Il en est des fêtes comme des jours de jeûne : le nombre en est manifestement excessif, et l’Église éprouverait les mêmes difficultés à le diminuer. Ici encore, le culte orthodoxe a pour nous quelque chose d’archaïque. Autant de fêtes que de jeûnes ; de trois jours, l’un est consacré à l’abstinence et un autre au chômage. Les dimanches forment à peine la moitié des jours fériés ; et bien des fêtes ont une veille ou un lendemain. Aux solennités religieuses s’ajoutent, en Russie, les solennités civiles, fêtes de l’empereur, de l’impératrice, du prince héritier, anniversaire de la naissance ou du couronnement du souverain. Autrefois la fête de tous les grands-ducs était jour férié.

EXTRAIT DES DONNÉES -
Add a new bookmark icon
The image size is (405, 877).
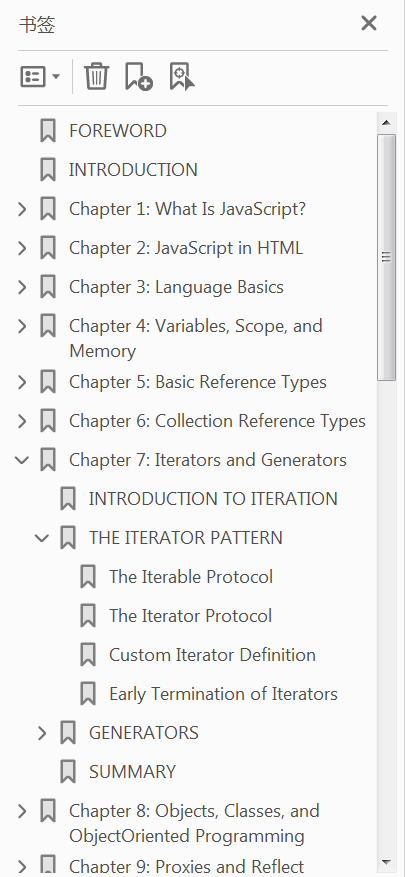pos(139,76)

CONSIGNE 1 - Reproduisez fidèlement le passage du document sur les fêtes orthodoxes qui va de "Il en est des" à "était jour férié.".
CONSIGNE 2 - D'après le document sur les fêtes en Russie, quelles personnes ont leur fête parmi les solennités civiles énumérées dans la phrase qui les cite ?

CORRIGÉ 1 -
Il en est des fêtes comme des jours de jeûne : le nombre en est manifestement excessif, et l’Église éprouverait les mêmes difficultés à le diminuer. Ici encore, le culte orthodoxe a pour nous quelque chose d’archaïque. Autant de fêtes que de jeûnes ; de trois jours, l’un est consacré à l’abstinence et un autre au chômage. Les dimanches forment à peine la moitié des jours fériés ; et bien des fêtes ont une veille ou un lendemain. Aux solennités religieuses s’ajoutent, en Russie, les solennités civiles, fêtes de l’empereur, de l’impératrice, du prince héritier, anniversaire de la naissance ou du couronnement du souverain. Autrefois la fête de tous les grands-ducs était jour férié.

CORRIGÉ 2 - L'empereur, l'impératrice et le prince héritier.